Second, we carry out the experiment on testing set with the method proposed in this paper, and get the label (success or fail) of each domain.

At last, we use the method for random addition of noise as a comparison test. The result shows that our method does have superiority on finding vulnerabilities in VIN path planning and automatically adding obstacles.

4.1 Single Map Obstructing

As the pictures of Fig. 2 show, our method does have ability to find vulnerabilities in VIN and thus interfere its performance. Fig. 2(a) is a sample of testing set, and Fig. 2(b) to (f) are the top 5 vulnerable points picked by our method. Four of them can effectively interfere VIN’s path.

Fig. 2.
figure 2

Experiment sample

Table 1. success rate comparison

Since there is no such research focusing on interfering VIN, we choose random method as the comparison experiment. Figure 3 is an accuracy comparison of our method and random method. The random method we use is to randomly select points in some fixed areas, like areas around the turning points. As you can see, the trend of accuracy is growing as the number of obstacles increases. But, our method is much better at first and the increment is more obvious. Table 1 shows the value from our experiment by testing 5, 000 domains, which is the same value as Fig. 3.

Fig. 3.
figure 3

Accuracy comparison

Fig. 4.
figure 4

Experiment sample

4.2 Batch Obstructing

This part uses the same method as above, but we show kinds of result in Fig. 4. As you can see, we pick up some well worked samples of adding two obstacles. These obstacles are randomly picked from the top 5 candidates. The results show that our method does have ability to successfully add obstacles in different domains. But you may wonder why the success rates in the Table 1 and Fig. 3 are not very high. That’s because of the variety of testing set.
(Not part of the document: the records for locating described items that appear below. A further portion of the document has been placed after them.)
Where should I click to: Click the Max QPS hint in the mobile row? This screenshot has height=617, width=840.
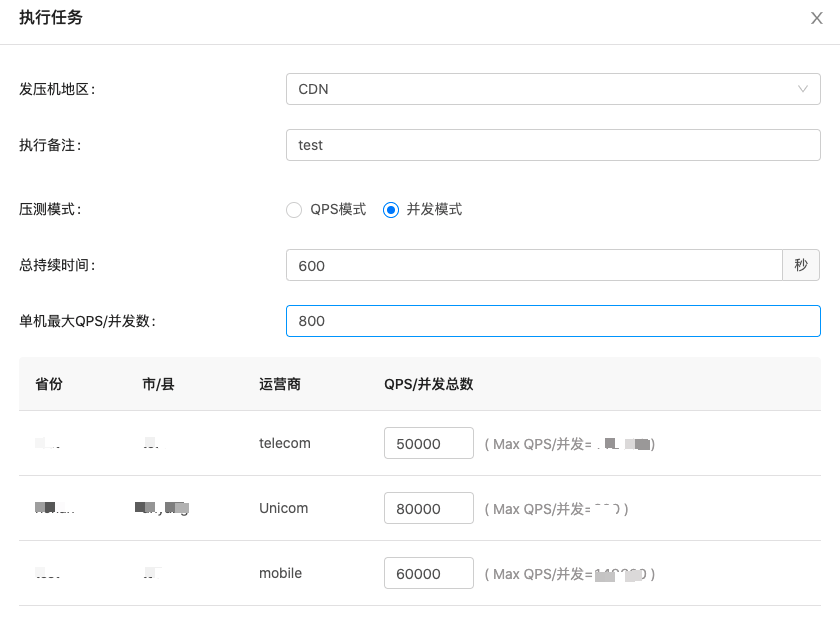click(569, 574)
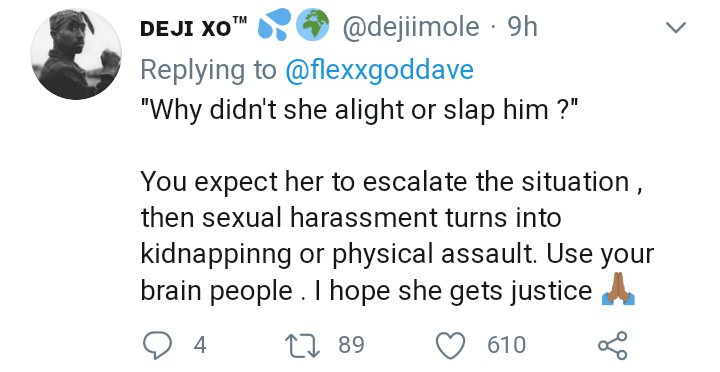Click the reply speech bubble icon
The image size is (720, 372).
[157, 345]
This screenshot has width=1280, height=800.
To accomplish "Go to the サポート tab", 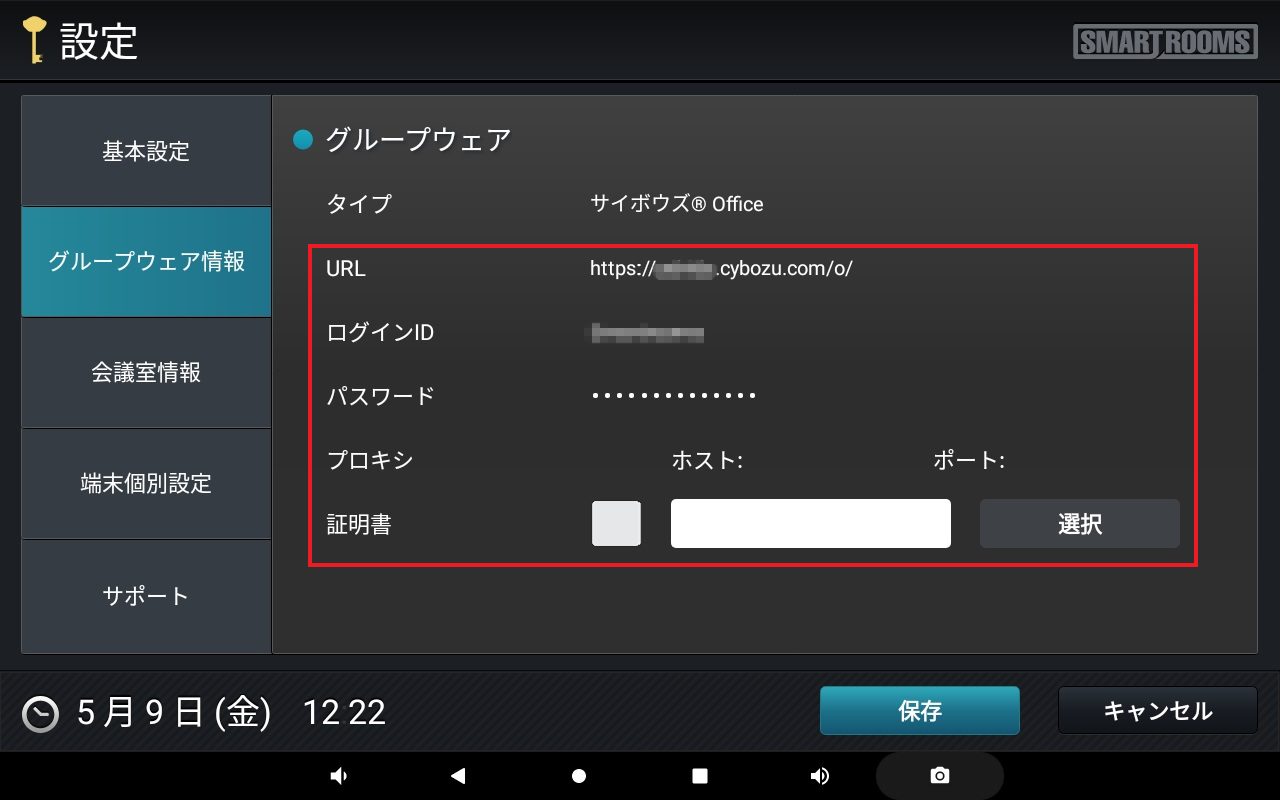I will point(146,596).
For example, the starting and ending point in one sample can be very close, which means no matter what you do on this sample, you could hardly interfere VIN’s planning.

5 Conclusion and Outlook

In this paper, we analyze the path planning methods of Reinforcement Learning, especially VIN and propose a method that can effectively find vulnerable points in path planning sample of VIN. We build a 2D navigation task to test our method and the result shows our method has great performance on finding vulnerabilities and automatically adding obstacles to obstruct VIN path planning.

Based on this paper, we believe that Reinforcement Learning methods have commonalities. If our method can work on VIN, it probably will work on other Reinforcement Learning methods. But we could further study methods for generating aggressive samples, like Generative Adversarial Networks (GAN) [17] and improve our method to a more general way.